Why Megan Garber isn't credible (The Atlantic, racist tweets)

Is Megan Garber - a staff writer at The Atlantic - a credible source? Let's take a brief look and find out.

She offers "Where America's Racist Tweets Come From" [1] in which she hypes a "study" by "Floating Sheep" (!) mapping supposed racist tweets issued after Barack Obama's reelection. The study is flawed for two main reasons:

1. There were only 395 tweets total that matched the filters "Floating Sheep" ("FS") used.

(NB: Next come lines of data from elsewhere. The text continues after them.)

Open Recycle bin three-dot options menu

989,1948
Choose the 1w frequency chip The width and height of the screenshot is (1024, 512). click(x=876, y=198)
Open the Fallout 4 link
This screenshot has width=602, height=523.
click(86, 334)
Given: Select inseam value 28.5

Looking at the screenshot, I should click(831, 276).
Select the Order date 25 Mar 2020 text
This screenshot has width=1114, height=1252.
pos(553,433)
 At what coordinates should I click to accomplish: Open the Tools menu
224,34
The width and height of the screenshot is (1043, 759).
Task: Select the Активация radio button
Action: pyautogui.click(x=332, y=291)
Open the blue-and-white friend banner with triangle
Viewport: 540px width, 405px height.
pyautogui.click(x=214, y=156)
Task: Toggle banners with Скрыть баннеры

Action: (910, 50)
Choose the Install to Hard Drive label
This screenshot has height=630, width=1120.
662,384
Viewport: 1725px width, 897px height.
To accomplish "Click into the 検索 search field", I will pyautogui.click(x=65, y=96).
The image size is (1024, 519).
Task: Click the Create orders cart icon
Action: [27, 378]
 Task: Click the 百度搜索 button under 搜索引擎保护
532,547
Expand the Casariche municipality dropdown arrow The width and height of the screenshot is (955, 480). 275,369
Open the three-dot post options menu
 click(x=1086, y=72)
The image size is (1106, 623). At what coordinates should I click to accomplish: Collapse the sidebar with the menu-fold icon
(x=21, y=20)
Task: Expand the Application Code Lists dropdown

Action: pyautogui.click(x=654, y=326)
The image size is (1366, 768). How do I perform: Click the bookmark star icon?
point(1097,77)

2. What FS calls "racist" may just be attempts to troll or attempts at satire. Garber highlights three "racist" tweets, yet one is clearly from a satire account [3]. The other is from someone who's retweeted a satire account and who appears to be somewhere between a troll and a satire [4]. FS has not as far as I know published the tweets they used so it's not clear that their sample included Garber's tweets. However, FS admits they didn't attempt to determine whether a tweet was meant seriously or not. In fact, they say "most [tweets in their study] are derogatory in nature". [5] "Most"? What sort of study is this?

So much for the study: who knows how many tweets were satires, attempts to troll, or even congratulatory in nature?

As for FS, they admit their own biases, saying "we refuse to acknowledge the equivalence of the terms being used to describe President Obama and Mitt Romney". [5] In other words, some forms of racism are OK.

The study is bad, agenda-driven "science", and it's one that Megan Garber is promoting without any cavaets whatsoever.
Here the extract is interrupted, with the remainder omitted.